Now this is a silly thing. I had a mild brain fart and forgot to tell the doctor a few things during my medical. It completely slipped my mind. They aren't anything serious, I'm not on any medication (never been on medication for it) and the the last doctor I talked to about this problem said I wouldn't ever need medication for it, and its no longer a problem and hasn't been a problem in over 4 years (I grew out of it), but I still see a doctor once a year as a check up to make sure (because I'm I'm a nut when it comes to making sure I'm healthy), each time I'm told everything is peachy and fine.
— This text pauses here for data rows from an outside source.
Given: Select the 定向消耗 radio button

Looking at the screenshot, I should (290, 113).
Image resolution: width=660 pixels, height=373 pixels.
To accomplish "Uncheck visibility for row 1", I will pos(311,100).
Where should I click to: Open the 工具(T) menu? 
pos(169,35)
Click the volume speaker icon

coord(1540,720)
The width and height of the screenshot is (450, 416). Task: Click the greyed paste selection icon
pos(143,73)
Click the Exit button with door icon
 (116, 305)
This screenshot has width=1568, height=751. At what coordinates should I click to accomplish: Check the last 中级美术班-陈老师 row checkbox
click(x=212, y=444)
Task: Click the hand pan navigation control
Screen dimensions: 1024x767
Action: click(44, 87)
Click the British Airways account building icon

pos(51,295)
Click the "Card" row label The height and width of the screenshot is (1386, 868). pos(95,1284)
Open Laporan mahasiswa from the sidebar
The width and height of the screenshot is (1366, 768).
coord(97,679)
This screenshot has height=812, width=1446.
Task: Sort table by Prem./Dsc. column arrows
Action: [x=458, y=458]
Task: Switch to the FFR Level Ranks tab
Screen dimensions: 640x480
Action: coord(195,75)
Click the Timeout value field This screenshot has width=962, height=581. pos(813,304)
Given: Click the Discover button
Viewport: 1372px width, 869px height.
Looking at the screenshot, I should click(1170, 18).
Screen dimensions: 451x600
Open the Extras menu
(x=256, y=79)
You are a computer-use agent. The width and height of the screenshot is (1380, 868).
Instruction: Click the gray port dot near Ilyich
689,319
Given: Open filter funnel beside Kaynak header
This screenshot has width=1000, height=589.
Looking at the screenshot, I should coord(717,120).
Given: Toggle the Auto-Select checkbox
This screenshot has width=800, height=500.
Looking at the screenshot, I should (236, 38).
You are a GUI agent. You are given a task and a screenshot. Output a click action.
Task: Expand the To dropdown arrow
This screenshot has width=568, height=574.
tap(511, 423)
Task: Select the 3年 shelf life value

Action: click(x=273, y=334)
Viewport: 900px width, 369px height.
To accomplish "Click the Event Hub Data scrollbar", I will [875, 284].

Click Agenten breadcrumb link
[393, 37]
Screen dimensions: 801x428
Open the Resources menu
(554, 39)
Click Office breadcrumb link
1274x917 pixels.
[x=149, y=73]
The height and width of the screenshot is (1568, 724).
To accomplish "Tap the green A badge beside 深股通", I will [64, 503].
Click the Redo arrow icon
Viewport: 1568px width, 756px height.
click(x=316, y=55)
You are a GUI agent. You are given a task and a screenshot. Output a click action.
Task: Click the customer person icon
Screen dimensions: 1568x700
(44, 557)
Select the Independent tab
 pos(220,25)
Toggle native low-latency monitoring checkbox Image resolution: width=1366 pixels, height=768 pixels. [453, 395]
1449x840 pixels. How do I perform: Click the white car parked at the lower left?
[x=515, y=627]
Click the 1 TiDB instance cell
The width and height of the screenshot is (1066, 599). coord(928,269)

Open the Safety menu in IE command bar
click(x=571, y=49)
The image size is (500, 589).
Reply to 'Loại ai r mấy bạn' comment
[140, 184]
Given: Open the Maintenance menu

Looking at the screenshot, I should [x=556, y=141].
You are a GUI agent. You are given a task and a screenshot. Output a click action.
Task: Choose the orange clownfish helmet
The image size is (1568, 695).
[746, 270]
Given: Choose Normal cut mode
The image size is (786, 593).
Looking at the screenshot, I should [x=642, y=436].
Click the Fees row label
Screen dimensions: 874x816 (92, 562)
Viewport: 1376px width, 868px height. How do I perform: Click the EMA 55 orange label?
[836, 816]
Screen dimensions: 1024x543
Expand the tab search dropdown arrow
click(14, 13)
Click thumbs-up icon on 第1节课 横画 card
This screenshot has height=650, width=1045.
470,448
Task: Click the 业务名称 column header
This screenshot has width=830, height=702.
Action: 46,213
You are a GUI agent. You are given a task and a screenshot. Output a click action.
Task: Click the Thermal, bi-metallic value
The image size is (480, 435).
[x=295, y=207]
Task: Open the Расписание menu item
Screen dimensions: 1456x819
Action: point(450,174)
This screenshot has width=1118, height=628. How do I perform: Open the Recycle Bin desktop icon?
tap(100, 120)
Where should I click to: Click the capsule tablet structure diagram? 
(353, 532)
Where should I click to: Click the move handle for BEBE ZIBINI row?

Its partially related to something I did tell them during my medical but not entirely. 

Should I call them up and tell them, let it go seeing as it hasn't been an issue for so many years, or get a doctors note a head of time stating I had this problem and it isn't an issue anymore and just attach it to the other papers they gave me for other doctors to sign and such... or?


----------



## medicineman (17 Jul 2008)

If you think it's that pertinent, call the CFRC, ask to speak to the Physician Assistant or Doctor who did your medical and tell them.  Better being up front than being caught later and either charged or tossed for an irregular enrollment - especially if it's the said condition that's come back to haunt you.

Cheers.

MM


----------



## Deleted member 30710 (17 Jul 2008)

Just curious, how would I get *caught* later on, if I no longer have a problem with it and all my records are sealed in a doctors office that no longer cares for me?  And its not something that will come back to "haunt me". 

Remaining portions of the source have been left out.